She ground her hips down against his. The friction helped. The heat helped. Nothing about being touched helped the hunger, at least not the kind that lived behind her ribs, though she'd never admit that aloud.

"You're starving."

Vivianne snapped her teeth close enough to his jaw that he could feel the rush of air between them. "I don't want sympathy. I want you."

She grabbed his wrist and dragged it down between their bodies. She meant it to leave a mark. The skin on his forearm took bruising like she preferred, dark and immediate, a faint violet smear where her fingers pressed. Lucifer watched the bruise form with the mild interest of someone observing weather.

"Then take what you can get," he said.

He could have ended this in seconds. He'd given her enough pleasure on his own to keep most of Hell going for a quarter of the year. What she wanted required an angel, someone breaking, someone offering up the specific vintage of despair that succubi drank for breakfast. Two days without a single offering had turned her careful restraint into something raw and ragged.

Lucifer settled her legs wider and let his mouth work along the inside of her thigh, which served him just as well as any meal in the Nine Circles. Vivianne threw her head back against the pillows and let her hands grip his shoulders. The pleasure built. The hunger didn't budge an inch.

They'd been trying to find the rhythm for maybe twenty minutes. The bed had been their ritual for longer than she could count, though she had stopped counting roughly four hundred years ago. Tonight, though, something about the cadence felt off. Every time she thought they'd found it, every time her body leaned into what it wanted, the satisfaction slipped away just short of delivery.

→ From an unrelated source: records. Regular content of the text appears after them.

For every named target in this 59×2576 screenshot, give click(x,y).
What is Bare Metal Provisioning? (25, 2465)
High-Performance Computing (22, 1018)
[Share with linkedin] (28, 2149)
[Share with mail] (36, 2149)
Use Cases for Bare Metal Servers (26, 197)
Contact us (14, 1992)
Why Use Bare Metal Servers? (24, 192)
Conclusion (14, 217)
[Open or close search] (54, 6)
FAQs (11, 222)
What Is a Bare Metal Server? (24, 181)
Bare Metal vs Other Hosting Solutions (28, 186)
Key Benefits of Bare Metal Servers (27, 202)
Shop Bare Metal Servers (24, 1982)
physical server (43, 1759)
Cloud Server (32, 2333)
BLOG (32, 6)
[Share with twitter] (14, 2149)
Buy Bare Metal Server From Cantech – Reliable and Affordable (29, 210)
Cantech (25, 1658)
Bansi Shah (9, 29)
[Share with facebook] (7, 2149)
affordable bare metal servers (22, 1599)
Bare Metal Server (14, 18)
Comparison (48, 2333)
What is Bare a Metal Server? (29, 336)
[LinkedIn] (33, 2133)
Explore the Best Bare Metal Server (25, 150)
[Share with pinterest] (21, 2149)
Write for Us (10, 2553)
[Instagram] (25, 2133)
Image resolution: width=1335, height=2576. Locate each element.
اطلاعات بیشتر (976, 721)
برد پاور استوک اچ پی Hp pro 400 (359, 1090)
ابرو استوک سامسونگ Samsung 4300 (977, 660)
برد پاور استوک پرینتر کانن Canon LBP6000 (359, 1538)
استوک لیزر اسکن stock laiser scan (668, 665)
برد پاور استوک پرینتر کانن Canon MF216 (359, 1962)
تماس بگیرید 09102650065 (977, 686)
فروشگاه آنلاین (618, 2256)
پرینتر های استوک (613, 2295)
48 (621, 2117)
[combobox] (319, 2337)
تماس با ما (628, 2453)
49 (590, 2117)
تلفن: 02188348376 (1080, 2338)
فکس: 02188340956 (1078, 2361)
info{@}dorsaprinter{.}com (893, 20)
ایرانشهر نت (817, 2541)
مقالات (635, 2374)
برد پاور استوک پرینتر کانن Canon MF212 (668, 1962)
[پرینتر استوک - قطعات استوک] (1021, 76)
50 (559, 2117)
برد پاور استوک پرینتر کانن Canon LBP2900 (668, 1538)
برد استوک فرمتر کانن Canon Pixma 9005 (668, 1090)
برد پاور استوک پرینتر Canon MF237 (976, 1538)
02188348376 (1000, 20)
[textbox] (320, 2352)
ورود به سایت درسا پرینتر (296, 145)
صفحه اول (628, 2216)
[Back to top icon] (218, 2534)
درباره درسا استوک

"Slower," Lucifer murmured against her hip.

She dragged her nails down his back in response. The scratch marks would heal by morning, as everything of his did, which was one of the smaller mercies of loving the Morning Star. She wasn't sure about the larger ones.

"You're in your own way," he said, pulling back enough to look at her. "You're holding back for the hunger, and it's making you stiff."

"I am not holding back for the hunger. I am holding back from eating you."

"The distinction matters, at least to me."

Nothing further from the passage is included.